When I arrived at my mom's house, she was in the yard having just finished mowing the lawn, weeding her garden and splitting a cord of wood. She is 81-years old, but she is pretty active. I hugged my mom and then dashed for the door, trying to keep her dog Duchess from buring her nose in my crotch. When the dog isn't killing squirrels, she can get pretty amorous and I'm pretty sure she doesn't have a Hemi.

Mom's house, of course, has not changed since my last visit. I immediately whipped out my computer, sat down, and started grilling my mother about her family. This may seem callous, but this is the prime reason for this trip to Boise, spend quality time with my mom and uncover as much as possible about my family history.
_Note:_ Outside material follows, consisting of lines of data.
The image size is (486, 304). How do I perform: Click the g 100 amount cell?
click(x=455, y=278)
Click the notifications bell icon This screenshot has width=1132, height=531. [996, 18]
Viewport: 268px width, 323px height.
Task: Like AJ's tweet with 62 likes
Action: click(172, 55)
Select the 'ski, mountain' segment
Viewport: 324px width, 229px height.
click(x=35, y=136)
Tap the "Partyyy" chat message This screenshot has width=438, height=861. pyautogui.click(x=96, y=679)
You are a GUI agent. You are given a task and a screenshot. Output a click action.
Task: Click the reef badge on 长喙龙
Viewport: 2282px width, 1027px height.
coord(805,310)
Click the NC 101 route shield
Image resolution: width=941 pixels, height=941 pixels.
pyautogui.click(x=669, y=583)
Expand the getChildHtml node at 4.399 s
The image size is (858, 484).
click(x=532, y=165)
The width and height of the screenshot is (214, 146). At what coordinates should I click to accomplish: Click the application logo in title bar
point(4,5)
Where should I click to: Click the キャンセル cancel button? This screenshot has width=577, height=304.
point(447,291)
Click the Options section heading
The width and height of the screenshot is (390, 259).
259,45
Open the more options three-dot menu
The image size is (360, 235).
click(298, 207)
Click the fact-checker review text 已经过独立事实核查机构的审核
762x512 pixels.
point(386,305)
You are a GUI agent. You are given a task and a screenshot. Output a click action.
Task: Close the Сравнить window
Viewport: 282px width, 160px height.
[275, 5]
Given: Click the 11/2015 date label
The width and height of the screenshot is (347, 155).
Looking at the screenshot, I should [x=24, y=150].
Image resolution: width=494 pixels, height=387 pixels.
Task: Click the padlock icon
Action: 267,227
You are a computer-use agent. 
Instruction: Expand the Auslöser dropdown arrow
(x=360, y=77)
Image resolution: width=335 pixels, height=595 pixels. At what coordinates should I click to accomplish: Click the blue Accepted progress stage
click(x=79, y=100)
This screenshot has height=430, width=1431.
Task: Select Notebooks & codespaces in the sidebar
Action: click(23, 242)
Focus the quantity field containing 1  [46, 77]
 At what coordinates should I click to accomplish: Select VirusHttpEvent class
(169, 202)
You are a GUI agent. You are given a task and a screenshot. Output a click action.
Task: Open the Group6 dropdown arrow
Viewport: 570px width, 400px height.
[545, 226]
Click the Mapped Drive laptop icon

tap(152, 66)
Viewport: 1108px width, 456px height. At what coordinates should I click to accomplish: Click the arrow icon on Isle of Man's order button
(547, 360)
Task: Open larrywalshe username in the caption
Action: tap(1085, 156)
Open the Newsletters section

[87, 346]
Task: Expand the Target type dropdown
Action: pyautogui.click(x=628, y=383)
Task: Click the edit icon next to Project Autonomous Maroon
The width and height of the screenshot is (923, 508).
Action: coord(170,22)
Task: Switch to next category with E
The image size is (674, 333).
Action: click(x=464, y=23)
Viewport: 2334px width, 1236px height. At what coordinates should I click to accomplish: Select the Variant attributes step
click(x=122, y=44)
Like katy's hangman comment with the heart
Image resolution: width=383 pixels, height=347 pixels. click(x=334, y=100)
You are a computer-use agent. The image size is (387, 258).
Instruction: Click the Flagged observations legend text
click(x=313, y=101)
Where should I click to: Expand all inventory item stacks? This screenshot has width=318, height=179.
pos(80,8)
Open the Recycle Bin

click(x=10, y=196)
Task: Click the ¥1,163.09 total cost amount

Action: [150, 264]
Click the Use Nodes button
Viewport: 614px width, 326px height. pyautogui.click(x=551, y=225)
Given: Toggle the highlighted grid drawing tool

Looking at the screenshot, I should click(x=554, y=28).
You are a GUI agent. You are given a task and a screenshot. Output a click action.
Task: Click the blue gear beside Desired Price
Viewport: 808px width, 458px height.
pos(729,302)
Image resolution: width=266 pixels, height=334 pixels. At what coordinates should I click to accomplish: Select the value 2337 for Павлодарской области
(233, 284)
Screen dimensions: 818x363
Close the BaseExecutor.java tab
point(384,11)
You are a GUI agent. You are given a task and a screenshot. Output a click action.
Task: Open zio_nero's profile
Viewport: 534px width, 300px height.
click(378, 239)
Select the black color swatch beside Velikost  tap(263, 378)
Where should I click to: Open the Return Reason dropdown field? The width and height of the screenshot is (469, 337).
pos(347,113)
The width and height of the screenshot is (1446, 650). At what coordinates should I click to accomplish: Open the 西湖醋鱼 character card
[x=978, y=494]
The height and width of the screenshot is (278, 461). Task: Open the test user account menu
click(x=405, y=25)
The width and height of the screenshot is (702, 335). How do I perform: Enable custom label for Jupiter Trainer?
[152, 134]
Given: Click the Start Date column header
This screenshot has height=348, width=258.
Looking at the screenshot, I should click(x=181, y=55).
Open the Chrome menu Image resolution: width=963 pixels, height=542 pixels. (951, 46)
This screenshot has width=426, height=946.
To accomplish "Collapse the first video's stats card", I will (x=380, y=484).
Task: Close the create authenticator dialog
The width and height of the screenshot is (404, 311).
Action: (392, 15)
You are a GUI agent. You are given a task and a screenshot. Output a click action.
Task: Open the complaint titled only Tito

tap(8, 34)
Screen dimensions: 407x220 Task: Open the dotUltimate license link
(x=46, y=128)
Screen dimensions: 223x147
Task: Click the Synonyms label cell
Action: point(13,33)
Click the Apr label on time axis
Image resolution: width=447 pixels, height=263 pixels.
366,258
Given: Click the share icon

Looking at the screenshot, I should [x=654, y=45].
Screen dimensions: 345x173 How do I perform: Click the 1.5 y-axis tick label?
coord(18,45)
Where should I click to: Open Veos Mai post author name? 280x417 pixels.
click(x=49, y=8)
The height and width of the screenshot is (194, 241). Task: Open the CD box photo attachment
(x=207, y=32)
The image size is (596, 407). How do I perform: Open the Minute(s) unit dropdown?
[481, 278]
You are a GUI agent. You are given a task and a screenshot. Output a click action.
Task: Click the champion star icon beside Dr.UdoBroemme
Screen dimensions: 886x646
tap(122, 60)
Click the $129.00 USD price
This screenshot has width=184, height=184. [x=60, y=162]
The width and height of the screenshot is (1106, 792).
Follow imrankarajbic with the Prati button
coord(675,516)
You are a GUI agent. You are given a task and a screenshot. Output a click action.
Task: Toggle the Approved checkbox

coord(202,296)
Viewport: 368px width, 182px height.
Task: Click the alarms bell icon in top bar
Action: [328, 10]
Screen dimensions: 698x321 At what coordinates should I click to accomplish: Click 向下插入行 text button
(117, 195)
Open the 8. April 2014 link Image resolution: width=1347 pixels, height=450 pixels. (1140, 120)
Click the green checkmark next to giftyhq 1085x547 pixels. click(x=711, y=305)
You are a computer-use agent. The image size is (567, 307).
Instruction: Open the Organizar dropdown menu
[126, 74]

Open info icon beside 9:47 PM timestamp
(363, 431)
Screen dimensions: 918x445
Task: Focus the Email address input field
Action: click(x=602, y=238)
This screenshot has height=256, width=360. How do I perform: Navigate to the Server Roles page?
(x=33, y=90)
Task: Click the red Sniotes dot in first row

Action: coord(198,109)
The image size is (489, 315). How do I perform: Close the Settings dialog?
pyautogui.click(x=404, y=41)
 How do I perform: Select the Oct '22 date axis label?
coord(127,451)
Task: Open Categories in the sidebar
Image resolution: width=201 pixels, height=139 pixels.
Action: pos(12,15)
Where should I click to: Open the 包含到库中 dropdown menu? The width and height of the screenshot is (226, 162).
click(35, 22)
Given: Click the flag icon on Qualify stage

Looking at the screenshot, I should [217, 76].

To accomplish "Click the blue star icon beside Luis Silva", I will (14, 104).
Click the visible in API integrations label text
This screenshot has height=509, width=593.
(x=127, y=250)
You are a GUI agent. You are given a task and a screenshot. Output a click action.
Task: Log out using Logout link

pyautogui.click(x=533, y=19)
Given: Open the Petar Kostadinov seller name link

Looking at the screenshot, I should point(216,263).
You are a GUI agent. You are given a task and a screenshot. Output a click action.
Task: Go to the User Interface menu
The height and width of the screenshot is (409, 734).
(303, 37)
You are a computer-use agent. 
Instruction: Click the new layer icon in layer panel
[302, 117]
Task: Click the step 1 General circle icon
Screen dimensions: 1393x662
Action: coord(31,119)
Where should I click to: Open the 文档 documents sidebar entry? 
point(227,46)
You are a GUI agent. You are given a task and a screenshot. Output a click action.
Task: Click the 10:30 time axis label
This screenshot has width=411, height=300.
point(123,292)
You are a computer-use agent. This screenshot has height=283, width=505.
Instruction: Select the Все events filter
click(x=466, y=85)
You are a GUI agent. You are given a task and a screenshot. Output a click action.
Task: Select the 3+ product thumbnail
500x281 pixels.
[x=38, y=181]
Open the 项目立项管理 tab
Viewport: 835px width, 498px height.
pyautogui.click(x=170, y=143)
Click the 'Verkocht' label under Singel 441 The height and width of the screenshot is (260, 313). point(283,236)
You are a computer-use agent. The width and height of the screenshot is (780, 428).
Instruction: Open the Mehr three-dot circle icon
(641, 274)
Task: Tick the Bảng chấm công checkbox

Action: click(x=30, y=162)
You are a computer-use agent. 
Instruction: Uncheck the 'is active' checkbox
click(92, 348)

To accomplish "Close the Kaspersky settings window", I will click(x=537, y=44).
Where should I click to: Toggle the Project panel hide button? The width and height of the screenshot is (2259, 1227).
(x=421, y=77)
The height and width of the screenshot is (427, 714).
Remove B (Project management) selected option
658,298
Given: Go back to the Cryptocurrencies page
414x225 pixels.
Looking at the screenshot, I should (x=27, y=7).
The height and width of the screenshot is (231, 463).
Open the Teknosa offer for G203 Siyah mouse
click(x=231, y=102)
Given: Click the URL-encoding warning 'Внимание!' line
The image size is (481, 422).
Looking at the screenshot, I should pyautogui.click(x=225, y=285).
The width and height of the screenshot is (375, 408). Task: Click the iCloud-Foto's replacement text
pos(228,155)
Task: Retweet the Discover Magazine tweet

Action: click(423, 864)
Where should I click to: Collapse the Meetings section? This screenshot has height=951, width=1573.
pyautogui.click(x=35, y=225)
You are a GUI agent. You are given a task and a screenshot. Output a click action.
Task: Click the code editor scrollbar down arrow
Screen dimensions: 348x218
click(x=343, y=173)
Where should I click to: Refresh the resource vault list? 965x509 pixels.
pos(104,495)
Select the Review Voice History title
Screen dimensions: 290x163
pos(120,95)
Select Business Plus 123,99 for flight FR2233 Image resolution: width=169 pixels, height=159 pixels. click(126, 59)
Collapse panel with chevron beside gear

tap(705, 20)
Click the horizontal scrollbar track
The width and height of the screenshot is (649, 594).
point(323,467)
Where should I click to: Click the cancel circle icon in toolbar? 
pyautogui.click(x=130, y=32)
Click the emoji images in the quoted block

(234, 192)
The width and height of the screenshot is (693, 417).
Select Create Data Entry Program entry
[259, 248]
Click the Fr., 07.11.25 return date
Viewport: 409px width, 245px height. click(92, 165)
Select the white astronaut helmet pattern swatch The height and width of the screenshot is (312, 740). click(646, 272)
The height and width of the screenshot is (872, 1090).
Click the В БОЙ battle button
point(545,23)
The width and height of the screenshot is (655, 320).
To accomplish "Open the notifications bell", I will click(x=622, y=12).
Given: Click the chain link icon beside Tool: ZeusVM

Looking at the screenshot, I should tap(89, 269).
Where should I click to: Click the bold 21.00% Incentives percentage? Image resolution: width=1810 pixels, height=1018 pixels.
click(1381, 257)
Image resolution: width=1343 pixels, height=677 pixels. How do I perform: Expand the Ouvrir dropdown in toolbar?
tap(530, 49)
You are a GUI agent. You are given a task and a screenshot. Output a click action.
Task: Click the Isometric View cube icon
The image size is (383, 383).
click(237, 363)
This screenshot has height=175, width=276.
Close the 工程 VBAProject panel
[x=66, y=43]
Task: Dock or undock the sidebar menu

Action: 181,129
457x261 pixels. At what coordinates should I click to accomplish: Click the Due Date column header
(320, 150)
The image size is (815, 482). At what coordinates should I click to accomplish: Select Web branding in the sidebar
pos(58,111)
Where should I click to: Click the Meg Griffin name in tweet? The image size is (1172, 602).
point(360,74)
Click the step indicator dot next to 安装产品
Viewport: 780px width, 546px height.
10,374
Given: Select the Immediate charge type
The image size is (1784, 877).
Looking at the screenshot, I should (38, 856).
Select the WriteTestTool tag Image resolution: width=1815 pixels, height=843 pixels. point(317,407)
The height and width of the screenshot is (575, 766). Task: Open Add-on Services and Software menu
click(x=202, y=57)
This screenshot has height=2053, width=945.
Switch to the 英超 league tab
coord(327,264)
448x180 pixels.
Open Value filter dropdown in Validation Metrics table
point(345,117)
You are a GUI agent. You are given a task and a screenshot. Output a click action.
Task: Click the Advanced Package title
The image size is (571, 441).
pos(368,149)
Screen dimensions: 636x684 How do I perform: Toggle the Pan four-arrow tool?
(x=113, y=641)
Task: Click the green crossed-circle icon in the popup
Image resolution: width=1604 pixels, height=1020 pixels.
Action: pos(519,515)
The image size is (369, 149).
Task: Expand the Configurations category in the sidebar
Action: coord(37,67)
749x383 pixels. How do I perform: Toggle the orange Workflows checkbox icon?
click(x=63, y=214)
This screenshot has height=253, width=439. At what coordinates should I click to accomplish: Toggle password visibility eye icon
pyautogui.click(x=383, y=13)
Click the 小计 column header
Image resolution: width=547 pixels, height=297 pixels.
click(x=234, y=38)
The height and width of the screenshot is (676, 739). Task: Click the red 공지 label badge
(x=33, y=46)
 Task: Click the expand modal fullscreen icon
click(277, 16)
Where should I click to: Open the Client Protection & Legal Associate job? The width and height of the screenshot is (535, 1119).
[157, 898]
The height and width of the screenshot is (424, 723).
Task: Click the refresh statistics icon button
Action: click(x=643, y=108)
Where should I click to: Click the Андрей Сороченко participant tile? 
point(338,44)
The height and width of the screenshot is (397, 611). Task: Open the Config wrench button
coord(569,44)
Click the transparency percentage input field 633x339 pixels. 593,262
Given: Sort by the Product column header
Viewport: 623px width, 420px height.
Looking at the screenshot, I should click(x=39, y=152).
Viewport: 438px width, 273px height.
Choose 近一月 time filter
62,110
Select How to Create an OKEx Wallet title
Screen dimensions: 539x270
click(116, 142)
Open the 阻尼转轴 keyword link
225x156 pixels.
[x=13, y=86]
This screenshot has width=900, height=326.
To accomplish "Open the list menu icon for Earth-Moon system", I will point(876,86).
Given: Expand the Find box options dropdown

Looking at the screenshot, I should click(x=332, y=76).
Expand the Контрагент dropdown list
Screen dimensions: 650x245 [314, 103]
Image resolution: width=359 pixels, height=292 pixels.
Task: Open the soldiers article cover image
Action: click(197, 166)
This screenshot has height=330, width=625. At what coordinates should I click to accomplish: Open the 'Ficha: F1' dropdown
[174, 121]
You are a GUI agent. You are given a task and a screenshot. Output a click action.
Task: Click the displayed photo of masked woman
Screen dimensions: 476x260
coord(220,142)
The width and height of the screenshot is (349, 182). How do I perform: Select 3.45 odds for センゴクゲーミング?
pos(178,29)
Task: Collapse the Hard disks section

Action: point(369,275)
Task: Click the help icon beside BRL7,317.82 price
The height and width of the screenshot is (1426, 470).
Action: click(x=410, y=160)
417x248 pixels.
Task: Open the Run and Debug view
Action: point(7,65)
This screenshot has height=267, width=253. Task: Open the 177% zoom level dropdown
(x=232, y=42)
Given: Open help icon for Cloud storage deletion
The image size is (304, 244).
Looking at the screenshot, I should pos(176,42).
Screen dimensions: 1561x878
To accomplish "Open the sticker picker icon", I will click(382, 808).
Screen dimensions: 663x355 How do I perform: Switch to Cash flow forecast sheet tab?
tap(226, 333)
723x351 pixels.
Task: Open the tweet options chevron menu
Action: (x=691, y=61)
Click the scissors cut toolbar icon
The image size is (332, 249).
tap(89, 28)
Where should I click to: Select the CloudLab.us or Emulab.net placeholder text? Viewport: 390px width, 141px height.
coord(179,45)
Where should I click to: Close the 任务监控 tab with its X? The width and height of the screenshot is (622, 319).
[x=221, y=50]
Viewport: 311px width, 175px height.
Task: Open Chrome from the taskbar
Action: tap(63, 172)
Plus it is important to engage my mother in a firm topic or we would soon be discussing the time her radiator hose broke in 1997.

After a few hours, I had gathered some great anecdotes about my mother's childhood. Other than the peanuts on the flight from Seattle, I hadn't eaten. I declined my mother's offer of a Banquet frozen dinner and told her I'd pick her up the next day for lunch and a quick trip to the cemetary to pay respects to some of my ancestors (that's another blog post). I then drove off in the Chrysler 300 with the Hemi to check into my 2 1/2 star hotel and then get something to eat.



On the way, the oldies station played Neil Diamond's "Shilo." I took this as a sign, since this is where I am staying...the Shilo Inn at the Airport and right next door to a truck stop. Actually it is quite convenient since the truck stop has a Subway shop and a Taco Bell Express. At least I won't starve. Plus the truck stop does free bench checks of your CB radio. That's pretty cool.

I consider stepping into a hotel room for the first time much like ripping the wrapping paper off from a present at Christmas. This room is underwear. I would have preferred a bicycle. But that is okay. It is clean and functional. And they have a workout room that so far only I seem to use and an outdoor pool that they claim is heated. Each time I've used it, I feel as though I deserve membership in the Polar Bear Club.



So that is the lost Boise arrival post in a nutshell. I've spent the past three days with my mother taking notes and going over old photos. Plus there was one trip to the cemetary. These will be subjects of future blogs (or not).

For now I think it is time to return to the television. I'm fascinated at how small everything looks on a 19-inch screen.